Question Statement

Find the equation of the circle with its centre lying on the line $x+y=2$ and passing through the points $(2,-2)$ and $(3,4)$.

---

Background and Explanation

To find the equation of a circle, we need its centre $(h,k)$ and its radius $r$. We use the property that the distance from the centre to any point on the circle is equal to the radius. If the centre lies on a given line, its coordinates must satisfy the equation of that line.

---

Solution

Let $C(h,k)$ be the centre of the circle.

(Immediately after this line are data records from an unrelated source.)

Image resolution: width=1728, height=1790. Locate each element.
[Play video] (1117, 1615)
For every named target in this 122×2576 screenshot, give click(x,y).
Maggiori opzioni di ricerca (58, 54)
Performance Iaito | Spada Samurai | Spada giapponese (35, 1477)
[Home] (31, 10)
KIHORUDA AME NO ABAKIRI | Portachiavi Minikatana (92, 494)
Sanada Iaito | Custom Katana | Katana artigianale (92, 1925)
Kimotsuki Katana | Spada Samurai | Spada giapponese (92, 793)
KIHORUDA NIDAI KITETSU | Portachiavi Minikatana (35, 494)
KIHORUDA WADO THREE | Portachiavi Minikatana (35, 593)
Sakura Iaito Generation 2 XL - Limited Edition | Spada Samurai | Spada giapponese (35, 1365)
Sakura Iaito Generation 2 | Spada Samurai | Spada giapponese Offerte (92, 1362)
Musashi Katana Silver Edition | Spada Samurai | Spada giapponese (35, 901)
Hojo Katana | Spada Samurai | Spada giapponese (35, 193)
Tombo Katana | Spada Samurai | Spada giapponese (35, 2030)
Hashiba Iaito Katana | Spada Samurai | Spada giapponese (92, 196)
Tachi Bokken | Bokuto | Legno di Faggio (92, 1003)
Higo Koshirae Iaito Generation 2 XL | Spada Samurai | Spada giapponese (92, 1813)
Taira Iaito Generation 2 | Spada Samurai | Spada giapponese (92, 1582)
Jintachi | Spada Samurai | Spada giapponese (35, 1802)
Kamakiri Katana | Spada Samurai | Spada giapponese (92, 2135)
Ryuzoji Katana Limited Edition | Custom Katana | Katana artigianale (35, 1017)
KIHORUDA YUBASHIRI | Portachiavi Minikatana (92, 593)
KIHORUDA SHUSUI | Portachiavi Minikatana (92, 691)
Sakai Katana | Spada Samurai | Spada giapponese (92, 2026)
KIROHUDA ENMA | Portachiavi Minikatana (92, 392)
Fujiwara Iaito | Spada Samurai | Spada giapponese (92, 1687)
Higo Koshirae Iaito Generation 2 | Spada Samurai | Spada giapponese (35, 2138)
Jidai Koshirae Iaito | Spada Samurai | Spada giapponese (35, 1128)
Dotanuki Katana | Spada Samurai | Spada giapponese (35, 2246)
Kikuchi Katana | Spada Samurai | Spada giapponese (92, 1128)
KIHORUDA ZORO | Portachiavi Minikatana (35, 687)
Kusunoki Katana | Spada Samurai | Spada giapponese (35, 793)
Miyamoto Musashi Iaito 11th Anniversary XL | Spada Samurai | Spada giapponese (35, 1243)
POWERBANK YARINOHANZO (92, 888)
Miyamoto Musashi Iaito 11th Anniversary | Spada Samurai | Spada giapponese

1. Using the Line Equation

It is given that the centre lies on the line $x+y=2$. Therefore, the coordinates $(h,k)$ must satisfy this equation: $h+k=2$

2. Using the Distance Property

Let the given points be $A(2,-2)$ and $B(3,4)$. Since both points lie on the circle, the distance from the centre to $A$ must equal the distance from the centre to $B$ (both are equal to the radius $r$): $|AC|=|BC|$

Using the distance formula $\sqrt{(x_2-x_1{)}^2+(y_2-y_1{)}^2}$: $\sqrt{(h-2{)}^2+(k+2{)}^2}=\sqrt{(h-3{)}^2+(k-4{)}^2}$

Squaring both sides to remove the square roots: $(h-2{)}^2+(k+2{)}^2=(h-3{)}^2+(k-4{)}^2$

Expanding the squares: $h^2-4h+4+k^2+4k+4=h^2-6h+9+k^2-8k+16$

Cancel $h^2$ and $k^2$ from both sides and simplify: $-4h+4k+8=-6h-8k+25$ $2h+12k=17$

3. Solving for the Centre $(h,k)$

We now have a system of two linear equations:

1. $h+k=2$
2. $2h+12k=17$

Multiply equation (i) by 2: $2h+2k=4$

Subtract this from equation (ii): $(2h+12k)-(2h+2k)=17-4$ $10k=13$ $k=\frac{13}{10}$

Substitute $k=\frac{13}{10}$ back into equation (i): $h+\frac{13}{10}=2$ $h=2-\frac{13}{10}=\frac{20-13}{10}=\frac{7}{10}$

Thus, the centre of the circle is $C\left(\frac{7}{10},\frac{13}{10}\right)$.

4. Finding the Radius

The radius $r$ is the distance $|AC|$: $r=\sqrt{{\left(\frac{7}{10}-2\right)}^2+{\left(\frac{13}{10}+2\right)}^2}$ $r=\sqrt{{\left(-\frac{13}{10}\right)}^2+{\left(\frac{33}{10}\right)}^2}$ $r=\sqrt{\frac{169}{100}+\frac{1089}{100}}=\sqrt{\frac{1258}{100}}$

5. Equation of the Circle

Using the standard form $(x-h{)}^2+(y-k{)}^2=r^2$: ${\left(x-\frac{7}{10}\right)}^2+{\left(y-\frac{13}{10}\right)}^2={\left(\sqrt{\frac{1258}{100}}\right)}^2$

Expanding the terms: $x^2-\frac{7}{5}x+\frac{49}{100}+y^2-\frac{13}{5}y+\frac{169}{100}=\frac{1258}{100}$ $x^2+y^2-\frac{7}{5}x-\frac{13}{5}y+\frac{49+169-1258}{100}=0$ $x^2+y^2-\frac{7}{5}x-\frac{13}{5}y-\frac{1040}{100}=0$ $x^2+y^2-\frac{7}{5}x-\frac{13}{5}y-\frac{52}{5}=0$

Multiply the entire equation by 5 to clear the denominators: $5x^2+5y^2-7x-13y-52=0$

This is the required equation of the circle.

---

Key Formulas or Methods Used

• Standard Equation of a Circle: $(x-h{)}^2+(y-k{)}^2=r^2$
• Distance Formula: $d=\sqrt{(x_2-x_1{)}^2+(y_2-y_1{)}^2}$
• Linear Systems: Solving by elimination/substitution.
• Point-on-Line Property: If a point lies on a line, its coordinates satisfy the line's equation.

---

Summary of Steps

1. Define the centre as $(h,k)$ and substitute it into the line equation $x+y=2$.
2. Set the distance from the centre to $(2,-2)$ equal to the distance from the centre to $(3,4)$.
3. Simplify the resulting distance equation to get a second linear equation in terms of $h$ and $k$.
4. Solve the system of two equations to find the coordinates of the centre.
5. Calculate the radius squared ($r^2$) using the distance formula.
6. Substitute the centre and $r^2$ into the standard circle equation and simplify to the general form.